● **Your task**: Set down all the entries again, word for word.

(Data section)

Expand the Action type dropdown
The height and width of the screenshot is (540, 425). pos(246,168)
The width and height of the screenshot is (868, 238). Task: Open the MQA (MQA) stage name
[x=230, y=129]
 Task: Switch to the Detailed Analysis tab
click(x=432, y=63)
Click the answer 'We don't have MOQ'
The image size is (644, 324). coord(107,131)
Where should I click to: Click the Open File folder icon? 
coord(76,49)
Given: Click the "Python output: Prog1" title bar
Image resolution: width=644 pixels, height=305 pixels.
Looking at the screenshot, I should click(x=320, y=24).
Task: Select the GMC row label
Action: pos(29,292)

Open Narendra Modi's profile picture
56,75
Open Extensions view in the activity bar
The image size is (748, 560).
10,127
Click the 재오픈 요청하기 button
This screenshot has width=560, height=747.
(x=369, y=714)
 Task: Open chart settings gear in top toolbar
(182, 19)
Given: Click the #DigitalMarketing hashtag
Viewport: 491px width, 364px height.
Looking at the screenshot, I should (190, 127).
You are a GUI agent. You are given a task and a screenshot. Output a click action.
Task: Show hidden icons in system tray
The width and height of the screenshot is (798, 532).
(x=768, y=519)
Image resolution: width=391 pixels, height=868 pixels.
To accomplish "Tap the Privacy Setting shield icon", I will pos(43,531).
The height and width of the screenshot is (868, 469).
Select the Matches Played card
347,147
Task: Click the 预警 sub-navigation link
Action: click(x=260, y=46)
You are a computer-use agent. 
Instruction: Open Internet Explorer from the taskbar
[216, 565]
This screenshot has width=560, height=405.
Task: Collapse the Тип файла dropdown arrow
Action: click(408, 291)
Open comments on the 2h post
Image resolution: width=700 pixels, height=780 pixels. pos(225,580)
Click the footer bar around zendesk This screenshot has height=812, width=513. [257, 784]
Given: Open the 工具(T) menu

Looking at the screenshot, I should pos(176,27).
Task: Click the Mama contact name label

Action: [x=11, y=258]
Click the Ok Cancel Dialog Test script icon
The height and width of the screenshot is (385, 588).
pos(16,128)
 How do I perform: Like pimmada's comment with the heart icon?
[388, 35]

(End Data section)

● **Output below**:
Expand the Action type dropdown
The height and width of the screenshot is (540, 425). pos(246,168)
The width and height of the screenshot is (868, 238). Task: Open the MQA (MQA) stage name
[x=230, y=129]
 Task: Switch to the Detailed Analysis tab
click(x=432, y=63)
Click the answer 'We don't have MOQ'
The image size is (644, 324). coord(107,131)
Where should I click to: Click the Open File folder icon? 
coord(76,49)
Given: Click the "Python output: Prog1" title bar
Image resolution: width=644 pixels, height=305 pixels.
Looking at the screenshot, I should click(x=320, y=24).
Task: Select the GMC row label
Action: pos(29,292)

Open Narendra Modi's profile picture
56,75
Open Extensions view in the activity bar
The image size is (748, 560).
10,127
Click the 재오픈 요청하기 button
This screenshot has width=560, height=747.
(x=369, y=714)
 Task: Open chart settings gear in top toolbar
(182, 19)
Given: Click the #DigitalMarketing hashtag
Viewport: 491px width, 364px height.
Looking at the screenshot, I should (190, 127).
You are a GUI agent. You are given a task and a screenshot. Output a click action.
Task: Show hidden icons in system tray
The width and height of the screenshot is (798, 532).
(x=768, y=519)
Image resolution: width=391 pixels, height=868 pixels.
To accomplish "Tap the Privacy Setting shield icon", I will pos(43,531).
The height and width of the screenshot is (868, 469).
Select the Matches Played card
347,147
Task: Click the 预警 sub-navigation link
Action: click(x=260, y=46)
You are a computer-use agent. 
Instruction: Open Internet Explorer from the taskbar
[216, 565]
This screenshot has width=560, height=405.
Task: Collapse the Тип файла dropdown arrow
Action: click(408, 291)
Open comments on the 2h post
Image resolution: width=700 pixels, height=780 pixels. pos(225,580)
Click the footer bar around zendesk This screenshot has height=812, width=513. [257, 784]
Given: Open the 工具(T) menu

Looking at the screenshot, I should pos(176,27).
Task: Click the Mama contact name label

Action: [x=11, y=258]
Click the Ok Cancel Dialog Test script icon
The height and width of the screenshot is (385, 588).
pos(16,128)
 How do I perform: Like pimmada's comment with the heart icon?
[388, 35]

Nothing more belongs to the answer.